What this task involves
The data below has to be returned exactly, down to the last character.

+ + +

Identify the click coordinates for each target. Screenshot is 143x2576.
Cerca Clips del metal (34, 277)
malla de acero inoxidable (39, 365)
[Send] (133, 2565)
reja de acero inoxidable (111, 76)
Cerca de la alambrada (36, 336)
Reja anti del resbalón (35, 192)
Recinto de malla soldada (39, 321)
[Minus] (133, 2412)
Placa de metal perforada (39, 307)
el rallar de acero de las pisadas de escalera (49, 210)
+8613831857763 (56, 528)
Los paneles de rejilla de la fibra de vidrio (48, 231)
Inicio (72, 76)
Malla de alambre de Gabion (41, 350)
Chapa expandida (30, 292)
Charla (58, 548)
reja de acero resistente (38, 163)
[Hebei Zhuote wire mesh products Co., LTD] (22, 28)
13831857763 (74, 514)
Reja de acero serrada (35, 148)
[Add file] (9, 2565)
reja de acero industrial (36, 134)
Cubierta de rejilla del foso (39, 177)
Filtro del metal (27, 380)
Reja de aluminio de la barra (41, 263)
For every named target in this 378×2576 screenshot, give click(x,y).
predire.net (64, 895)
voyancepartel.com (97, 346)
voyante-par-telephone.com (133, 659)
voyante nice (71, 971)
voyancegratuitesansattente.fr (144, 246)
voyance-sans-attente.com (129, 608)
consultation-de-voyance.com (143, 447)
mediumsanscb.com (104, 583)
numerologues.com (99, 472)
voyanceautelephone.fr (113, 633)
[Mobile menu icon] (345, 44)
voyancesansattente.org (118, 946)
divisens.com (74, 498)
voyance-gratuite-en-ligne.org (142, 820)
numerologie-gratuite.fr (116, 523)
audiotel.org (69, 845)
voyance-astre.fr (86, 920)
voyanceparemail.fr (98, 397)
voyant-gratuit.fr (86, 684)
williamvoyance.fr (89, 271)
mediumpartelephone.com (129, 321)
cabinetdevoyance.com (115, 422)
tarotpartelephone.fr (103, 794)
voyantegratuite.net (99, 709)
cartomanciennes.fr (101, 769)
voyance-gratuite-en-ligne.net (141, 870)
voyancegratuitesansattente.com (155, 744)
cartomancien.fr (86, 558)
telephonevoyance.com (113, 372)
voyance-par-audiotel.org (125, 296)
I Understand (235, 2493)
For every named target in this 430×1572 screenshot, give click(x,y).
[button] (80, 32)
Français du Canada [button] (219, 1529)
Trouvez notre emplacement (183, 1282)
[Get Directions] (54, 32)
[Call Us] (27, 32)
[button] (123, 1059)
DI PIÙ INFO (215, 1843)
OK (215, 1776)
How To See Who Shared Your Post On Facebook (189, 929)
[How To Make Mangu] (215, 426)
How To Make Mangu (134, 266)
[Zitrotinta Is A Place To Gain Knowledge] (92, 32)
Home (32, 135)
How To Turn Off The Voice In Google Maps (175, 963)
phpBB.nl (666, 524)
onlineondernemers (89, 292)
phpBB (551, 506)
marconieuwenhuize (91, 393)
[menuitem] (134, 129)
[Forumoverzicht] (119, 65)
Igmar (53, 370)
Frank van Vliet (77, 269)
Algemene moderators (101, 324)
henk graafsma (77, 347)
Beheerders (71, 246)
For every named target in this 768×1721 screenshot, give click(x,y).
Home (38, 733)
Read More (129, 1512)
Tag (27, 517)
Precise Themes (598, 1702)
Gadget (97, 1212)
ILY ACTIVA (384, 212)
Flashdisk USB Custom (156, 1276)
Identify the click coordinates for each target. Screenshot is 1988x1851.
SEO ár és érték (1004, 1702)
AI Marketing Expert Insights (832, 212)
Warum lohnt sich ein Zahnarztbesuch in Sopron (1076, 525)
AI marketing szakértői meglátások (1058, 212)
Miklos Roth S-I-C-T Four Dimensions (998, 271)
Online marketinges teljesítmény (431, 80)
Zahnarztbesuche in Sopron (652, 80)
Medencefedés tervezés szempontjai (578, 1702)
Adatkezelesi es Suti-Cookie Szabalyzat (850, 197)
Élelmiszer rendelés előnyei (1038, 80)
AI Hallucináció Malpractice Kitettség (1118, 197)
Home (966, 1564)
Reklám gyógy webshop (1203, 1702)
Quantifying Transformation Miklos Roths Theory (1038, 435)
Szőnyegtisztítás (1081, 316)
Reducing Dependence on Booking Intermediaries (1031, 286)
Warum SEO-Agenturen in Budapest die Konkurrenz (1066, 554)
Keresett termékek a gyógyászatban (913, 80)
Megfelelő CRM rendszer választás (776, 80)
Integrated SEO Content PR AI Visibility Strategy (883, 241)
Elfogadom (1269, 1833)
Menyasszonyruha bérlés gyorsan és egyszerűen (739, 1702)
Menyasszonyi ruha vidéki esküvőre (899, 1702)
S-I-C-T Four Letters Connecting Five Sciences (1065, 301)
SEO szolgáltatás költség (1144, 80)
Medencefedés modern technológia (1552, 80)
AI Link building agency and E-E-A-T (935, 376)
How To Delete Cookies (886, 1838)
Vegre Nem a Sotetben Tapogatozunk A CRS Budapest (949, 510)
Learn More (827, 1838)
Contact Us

+ + +

Task solution
Identify the click coordinates for each target. Screenshot is 143x2576.
Cerca Clips del metal (34, 277)
malla de acero inoxidable (39, 365)
[Send] (133, 2565)
reja de acero inoxidable (111, 76)
Cerca de la alambrada (36, 336)
Reja anti del resbalón (35, 192)
Recinto de malla soldada (39, 321)
[Minus] (133, 2412)
Placa de metal perforada (39, 307)
el rallar de acero de las pisadas de escalera (49, 210)
+8613831857763 (56, 528)
Los paneles de rejilla de la fibra de vidrio (48, 231)
Inicio (72, 76)
Malla de alambre de Gabion (41, 350)
Chapa expandida (30, 292)
Charla (58, 548)
reja de acero resistente (38, 163)
[Hebei Zhuote wire mesh products Co., LTD] (22, 28)
13831857763 (74, 514)
Reja de acero serrada (35, 148)
[Add file] (9, 2565)
reja de acero industrial (36, 134)
Cubierta de rejilla del foso (39, 177)
Filtro del metal (27, 380)
Reja de aluminio de la barra (41, 263)
For every named target in this 378×2576 screenshot, give click(x,y).
predire.net (64, 895)
voyancepartel.com (97, 346)
voyante-par-telephone.com (133, 659)
voyante nice (71, 971)
voyancegratuitesansattente.fr (144, 246)
voyance-sans-attente.com (129, 608)
consultation-de-voyance.com (143, 447)
mediumsanscb.com (104, 583)
numerologues.com (99, 472)
voyanceautelephone.fr (113, 633)
[Mobile menu icon] (345, 44)
voyancesansattente.org (118, 946)
divisens.com (74, 498)
voyance-gratuite-en-ligne.org (142, 820)
numerologie-gratuite.fr (116, 523)
audiotel.org (69, 845)
voyance-astre.fr (86, 920)
voyanceparemail.fr (98, 397)
voyant-gratuit.fr (86, 684)
williamvoyance.fr (89, 271)
mediumpartelephone.com (129, 321)
cabinetdevoyance.com (115, 422)
tarotpartelephone.fr (103, 794)
voyantegratuite.net (99, 709)
cartomanciennes.fr (101, 769)
voyance-gratuite-en-ligne.net (141, 870)
voyancegratuitesansattente.com (155, 744)
cartomancien.fr (86, 558)
telephonevoyance.com (113, 372)
voyance-par-audiotel.org (125, 296)
I Understand (235, 2493)
For every named target in this 430×1572 screenshot, give click(x,y).
[button] (80, 32)
Français du Canada [button] (219, 1529)
Trouvez notre emplacement (183, 1282)
[Get Directions] (54, 32)
[Call Us] (27, 32)
[button] (123, 1059)
DI PIÙ INFO (215, 1843)
OK (215, 1776)
How To See Who Shared Your Post On Facebook (189, 929)
[How To Make Mangu] (215, 426)
How To Make Mangu (134, 266)
[Zitrotinta Is A Place To Gain Knowledge] (92, 32)
Home (32, 135)
How To Turn Off The Voice In Google Maps (175, 963)
phpBB.nl (666, 524)
onlineondernemers (89, 292)
phpBB (551, 506)
marconieuwenhuize (91, 393)
[menuitem] (134, 129)
[Forumoverzicht] (119, 65)
Igmar (53, 370)
Frank van Vliet (77, 269)
Algemene moderators (101, 324)
henk graafsma (77, 347)
Beheerders (71, 246)
For every named target in this 768×1721 screenshot, give click(x,y).
Home (38, 733)
Read More (129, 1512)
Tag (27, 517)
Precise Themes (598, 1702)
Gadget (97, 1212)
ILY ACTIVA (384, 212)
Flashdisk USB Custom (156, 1276)
Identify the click coordinates for each target. Screenshot is 1988x1851.
SEO ár és érték (1004, 1702)
AI Marketing Expert Insights (832, 212)
Warum lohnt sich ein Zahnarztbesuch in Sopron (1076, 525)
AI marketing szakértői meglátások (1058, 212)
Miklos Roth S-I-C-T Four Dimensions (998, 271)
Online marketinges teljesítmény (431, 80)
Zahnarztbesuche in Sopron (652, 80)
Medencefedés tervezés szempontjai (578, 1702)
Adatkezelesi es Suti-Cookie Szabalyzat (850, 197)
Élelmiszer rendelés előnyei (1038, 80)
AI Hallucináció Malpractice Kitettség (1118, 197)
Home (966, 1564)
Reklám gyógy webshop (1203, 1702)
Quantifying Transformation Miklos Roths Theory (1038, 435)
Szőnyegtisztítás (1081, 316)
Reducing Dependence on Booking Intermediaries (1031, 286)
Warum SEO-Agenturen in Budapest die Konkurrenz (1066, 554)
Keresett termékek a gyógyászatban (913, 80)
Megfelelő CRM rendszer választás (776, 80)
Integrated SEO Content PR AI Visibility Strategy (883, 241)
Elfogadom (1269, 1833)
Menyasszonyruha bérlés gyorsan és egyszerűen (739, 1702)
Menyasszonyi ruha vidéki esküvőre (899, 1702)
S-I-C-T Four Letters Connecting Five Sciences (1065, 301)
SEO szolgáltatás költség (1144, 80)
Medencefedés modern technológia (1552, 80)
AI Link building agency and E-E-A-T (935, 376)
How To Delete Cookies (886, 1838)
Vegre Nem a Sotetben Tapogatozunk A CRS Budapest (949, 510)
Learn More (827, 1838)
Contact Us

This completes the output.